A more accurate subtitle for Paisley Rekdal’s first book, a collection of 11 essays about being Asian and American, might be “observations on not wanting to fit in.” Rekdal is a contrarian, perpetually dissatisfied with racial and cultural boundaries. Biologically, she is a hybrid, the child of a Chinese American mother and a Norwegian father. Wherever she is, others regard her curiously. In Asia, she is often seen as a quintessential American, with a big nose and liberal ways. In her Seattle schools, she is one of the Asians, an object of racism and exoticism, and in the South, where she lives now, she’s a freak.
Rekdal’s book is a hybrid too, a loosely constructed blend of a memoir’s inward musings and a travelogue’s outward mysteries. Its essays are generally arranged according to regions of the world, beginning in Taiwan, where Rekdal’s relationship with her American-born mother is movingly rendered. There, Rekdal’s closeness to her mother is offset by her humiliation when she realizes that her mother pretends to understand salesclerks and waiters in Taipei, all of whom, based on racial features alone, assume her mother speaks Chinese.
A few passages feel extraneous, most notably the essay on Japan, where Rekdal’s summer stay is singularly unrevealing. Japan’s insistence on social consensus seems to stymie Rekdal’s contrarian nature, leaving her uncharacteristically bewildered by her hosts. But travel has a way of tapping parts of the self that are obscured by one’s native culture. Rekdal’s finest writing presses beyond the anxiety of racial confluence to grasp at the slippery filaments of identity itself. When she finds herself involuntarily adopting more reserved habits during a teaching stint in Korea, she astutely implicates her own duality: “It would be too easy to blame this on Korea. . . . Instead I felt as if a personality that had lain dormant a long time inside me had bloomed. This other me is not the adventurer. . . . She is timid and repressed, conflicted as to the value of her independence.”

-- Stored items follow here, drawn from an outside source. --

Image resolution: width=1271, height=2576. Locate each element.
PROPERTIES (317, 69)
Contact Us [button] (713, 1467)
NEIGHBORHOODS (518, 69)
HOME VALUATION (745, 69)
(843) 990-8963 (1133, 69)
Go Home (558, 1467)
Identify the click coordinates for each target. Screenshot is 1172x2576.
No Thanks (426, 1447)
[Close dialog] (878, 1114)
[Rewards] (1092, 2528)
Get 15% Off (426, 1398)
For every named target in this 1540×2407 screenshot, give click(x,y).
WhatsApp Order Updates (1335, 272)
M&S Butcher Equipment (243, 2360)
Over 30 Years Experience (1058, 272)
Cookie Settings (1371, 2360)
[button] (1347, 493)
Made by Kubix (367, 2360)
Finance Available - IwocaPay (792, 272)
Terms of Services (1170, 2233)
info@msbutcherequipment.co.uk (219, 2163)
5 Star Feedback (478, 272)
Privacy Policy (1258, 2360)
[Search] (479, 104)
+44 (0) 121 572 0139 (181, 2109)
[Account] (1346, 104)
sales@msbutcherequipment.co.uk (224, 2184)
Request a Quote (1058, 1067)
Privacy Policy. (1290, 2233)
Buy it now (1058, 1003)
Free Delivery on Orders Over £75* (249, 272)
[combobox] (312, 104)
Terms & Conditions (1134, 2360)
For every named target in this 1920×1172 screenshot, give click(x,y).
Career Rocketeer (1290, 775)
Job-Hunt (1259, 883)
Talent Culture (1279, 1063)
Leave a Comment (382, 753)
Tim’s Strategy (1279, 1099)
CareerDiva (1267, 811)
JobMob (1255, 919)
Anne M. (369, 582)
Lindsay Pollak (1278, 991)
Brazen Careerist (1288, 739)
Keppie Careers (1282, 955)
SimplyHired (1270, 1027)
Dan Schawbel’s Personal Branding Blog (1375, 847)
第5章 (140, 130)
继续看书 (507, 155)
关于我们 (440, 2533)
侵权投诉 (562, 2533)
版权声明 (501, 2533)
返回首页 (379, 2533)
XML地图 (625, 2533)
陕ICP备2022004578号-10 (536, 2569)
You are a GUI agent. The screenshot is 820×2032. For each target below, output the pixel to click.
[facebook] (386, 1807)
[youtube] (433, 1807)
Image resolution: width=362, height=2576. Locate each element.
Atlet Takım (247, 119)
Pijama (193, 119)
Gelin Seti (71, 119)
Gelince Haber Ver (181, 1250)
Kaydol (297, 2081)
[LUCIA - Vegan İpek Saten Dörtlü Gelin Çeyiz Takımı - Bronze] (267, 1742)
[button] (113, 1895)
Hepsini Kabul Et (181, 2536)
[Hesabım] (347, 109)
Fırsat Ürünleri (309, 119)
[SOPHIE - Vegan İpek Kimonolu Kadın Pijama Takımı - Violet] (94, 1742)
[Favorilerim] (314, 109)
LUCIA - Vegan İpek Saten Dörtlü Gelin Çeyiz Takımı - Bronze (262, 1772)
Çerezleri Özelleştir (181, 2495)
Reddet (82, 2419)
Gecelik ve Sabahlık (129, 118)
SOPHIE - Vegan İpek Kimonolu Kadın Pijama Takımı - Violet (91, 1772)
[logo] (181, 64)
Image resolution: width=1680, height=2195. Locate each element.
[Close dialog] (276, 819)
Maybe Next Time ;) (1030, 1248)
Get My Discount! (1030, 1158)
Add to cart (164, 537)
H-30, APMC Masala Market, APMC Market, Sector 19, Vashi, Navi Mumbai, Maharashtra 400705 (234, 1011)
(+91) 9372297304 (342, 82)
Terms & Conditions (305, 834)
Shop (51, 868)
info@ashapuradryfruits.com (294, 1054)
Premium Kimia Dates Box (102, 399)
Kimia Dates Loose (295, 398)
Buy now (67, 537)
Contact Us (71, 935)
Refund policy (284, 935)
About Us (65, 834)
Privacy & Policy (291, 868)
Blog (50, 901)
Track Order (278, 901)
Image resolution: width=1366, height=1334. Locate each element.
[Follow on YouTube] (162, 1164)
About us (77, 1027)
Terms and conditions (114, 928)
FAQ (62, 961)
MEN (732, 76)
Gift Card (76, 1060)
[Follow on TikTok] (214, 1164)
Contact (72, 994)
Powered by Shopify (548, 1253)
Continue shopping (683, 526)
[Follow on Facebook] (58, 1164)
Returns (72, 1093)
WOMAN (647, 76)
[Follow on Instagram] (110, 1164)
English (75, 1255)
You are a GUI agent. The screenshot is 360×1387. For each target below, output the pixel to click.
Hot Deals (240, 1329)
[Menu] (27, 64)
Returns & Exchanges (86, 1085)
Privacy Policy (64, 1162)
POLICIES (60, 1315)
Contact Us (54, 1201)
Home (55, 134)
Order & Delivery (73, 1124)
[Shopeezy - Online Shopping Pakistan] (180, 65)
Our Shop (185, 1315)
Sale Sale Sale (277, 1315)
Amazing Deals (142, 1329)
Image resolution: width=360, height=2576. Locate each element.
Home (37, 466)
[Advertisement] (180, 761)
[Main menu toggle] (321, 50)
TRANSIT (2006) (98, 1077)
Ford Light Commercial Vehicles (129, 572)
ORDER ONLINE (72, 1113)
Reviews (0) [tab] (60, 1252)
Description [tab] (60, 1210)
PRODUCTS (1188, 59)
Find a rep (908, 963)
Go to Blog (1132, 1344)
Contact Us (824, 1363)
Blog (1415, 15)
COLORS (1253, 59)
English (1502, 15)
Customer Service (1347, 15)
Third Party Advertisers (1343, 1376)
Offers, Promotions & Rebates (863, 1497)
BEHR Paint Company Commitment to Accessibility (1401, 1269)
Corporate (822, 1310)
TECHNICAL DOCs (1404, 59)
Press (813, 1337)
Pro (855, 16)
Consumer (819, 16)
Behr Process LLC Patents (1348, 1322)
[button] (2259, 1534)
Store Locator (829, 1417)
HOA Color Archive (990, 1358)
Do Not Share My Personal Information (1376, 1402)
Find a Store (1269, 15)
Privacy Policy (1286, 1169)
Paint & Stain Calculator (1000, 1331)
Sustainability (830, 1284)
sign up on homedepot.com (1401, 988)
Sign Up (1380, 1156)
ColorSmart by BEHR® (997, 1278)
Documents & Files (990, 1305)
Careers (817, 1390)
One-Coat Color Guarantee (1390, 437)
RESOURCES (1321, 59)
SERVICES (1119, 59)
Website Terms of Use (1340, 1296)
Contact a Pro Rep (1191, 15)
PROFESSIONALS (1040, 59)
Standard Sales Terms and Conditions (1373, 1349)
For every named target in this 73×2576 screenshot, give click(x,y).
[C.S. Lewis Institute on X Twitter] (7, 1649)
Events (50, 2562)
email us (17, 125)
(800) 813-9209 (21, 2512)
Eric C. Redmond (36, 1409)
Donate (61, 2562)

A hybrid self is neither one thing nor another—”I cannot choose one identity,” Rekdal writes, “without losing half of myself.” To her credit, she is too angry and self-aware to play confusion for sympathy, as when she assays the nebulous psychological nature that is also her inheritance: “Being Asian in America . . . disappears from view when scrutinized directly, like certain stars or planets at night, only to resurface in unexplainable tastes or angers or prejudices that roll in on tidal shifts, the irregular tug of the moon.”